Today I'm back to Tamsui, the location for the first Pugs Hackathon with my brother Bestian, exactly one lunar year ago. However, it seems silly to write two anniversary journal entries, so that will wait until the common-era anniversary in Feb 1st.
Meanwhile, putter, gaal, bsmith and I were working in around-the-timezones shifts on 6.2.11 bug triaging, with a new TASKS file introduced by putter and bsmith as a lightweight issue tracking system.
We are finally close to the finishing line -- less than 200 subtests failures in the main test suite. In particular, interaction between named arguments and demagicalized pairs now conforms to the much saner subroutine spec.
However, I keep getting distracted of implementing useful feature suggestions from #perl6. For example, jvoorhis (our new committer who hacks ruby as part of day job) tried constructing a new class in the interactive Pugs shell, and found it very broken:
pugs> class Foo {
Internal error while running expression:
***
unexpected end of input
expecting end of input, ";", statements or "}"

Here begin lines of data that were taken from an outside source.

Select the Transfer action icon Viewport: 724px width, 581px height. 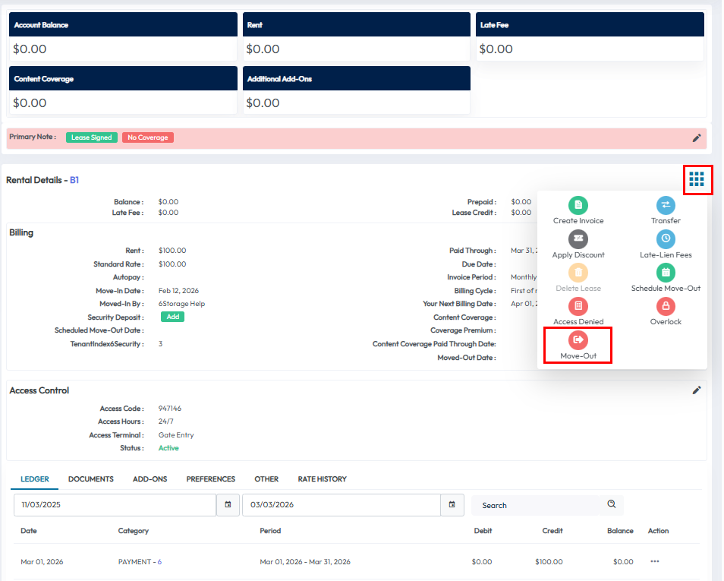(x=666, y=205)
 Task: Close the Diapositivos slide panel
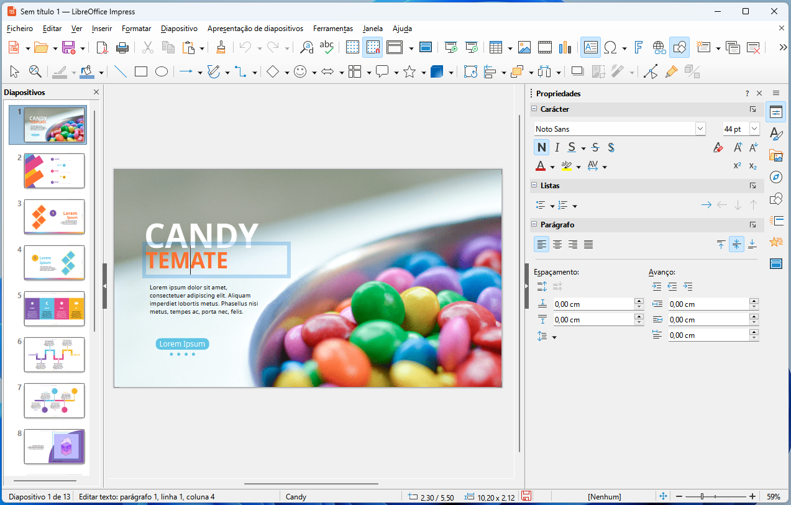pos(96,93)
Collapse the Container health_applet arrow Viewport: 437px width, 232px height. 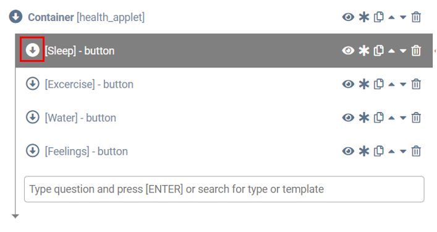click(x=15, y=17)
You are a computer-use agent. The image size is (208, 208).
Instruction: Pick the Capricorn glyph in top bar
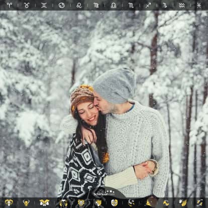pyautogui.click(x=165, y=6)
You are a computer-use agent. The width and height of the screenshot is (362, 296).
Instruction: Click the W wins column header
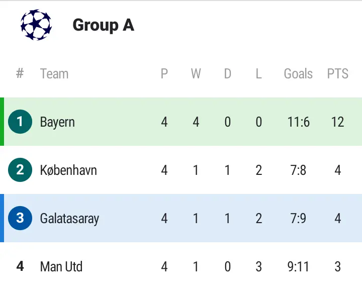point(196,74)
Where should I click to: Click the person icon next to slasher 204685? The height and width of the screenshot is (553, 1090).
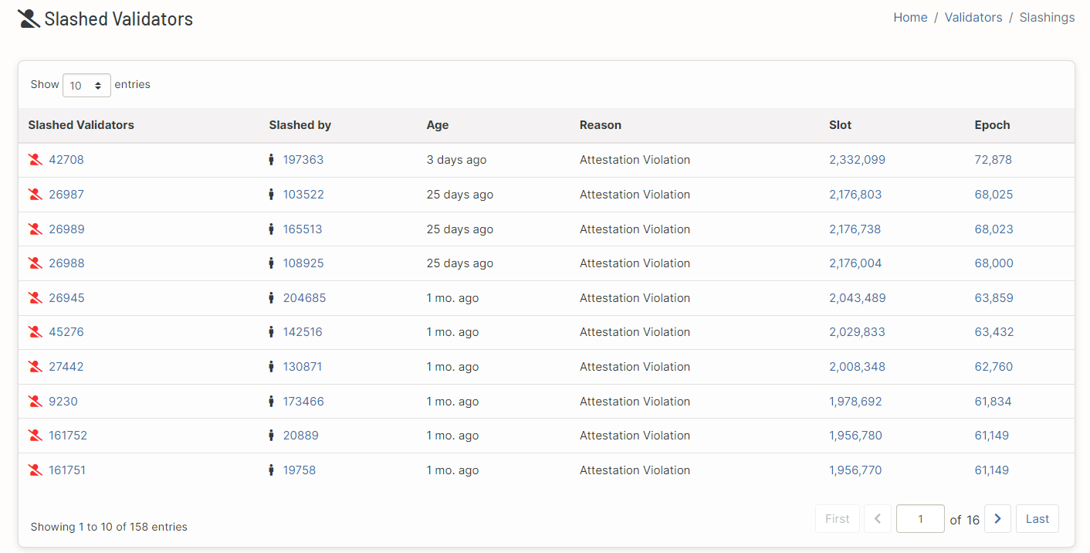click(x=271, y=298)
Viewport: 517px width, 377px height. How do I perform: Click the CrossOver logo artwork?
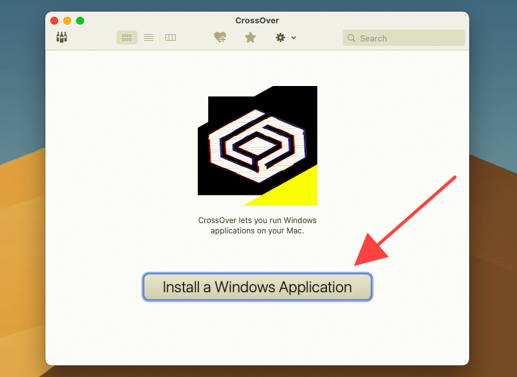[x=257, y=142]
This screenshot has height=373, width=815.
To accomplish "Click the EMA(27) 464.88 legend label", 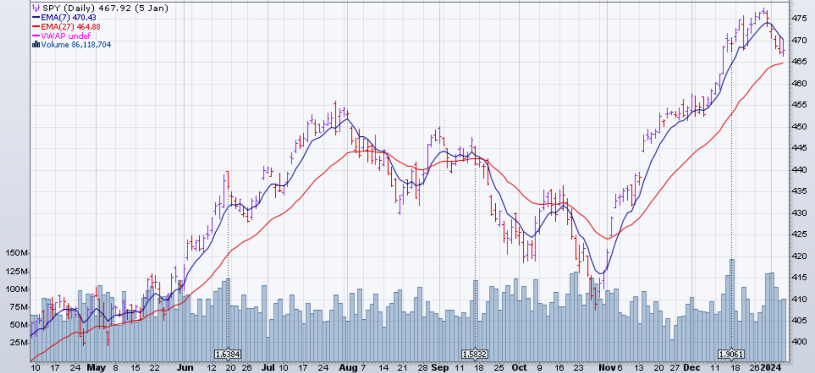I will 71,27.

at <interactive> line 1, column 12
So he asked on #perl6 if Perl 6 allows runtime class creation. Of course we do; the bug is in the use of line-based input. Compare the behaviours of entering "1+\n2" in Python and irb (Ruby shell):
$ python
>>> 1+
File "<stdin>", line 1
1+
^
SyntaxError: invalid syntax
>>> (1+
... 2)
3
$ irb
irb(main):001:0> 1+
irb(main):002:0* 2
=> 3
Clearly, irb's behaviour is far more intuitive, as it allows people pasting whole programs into the interactive shell -- although the Python behaviour is also quite consistent, as it allows "1\n+2" but not "1+\n2" in a file-based program either.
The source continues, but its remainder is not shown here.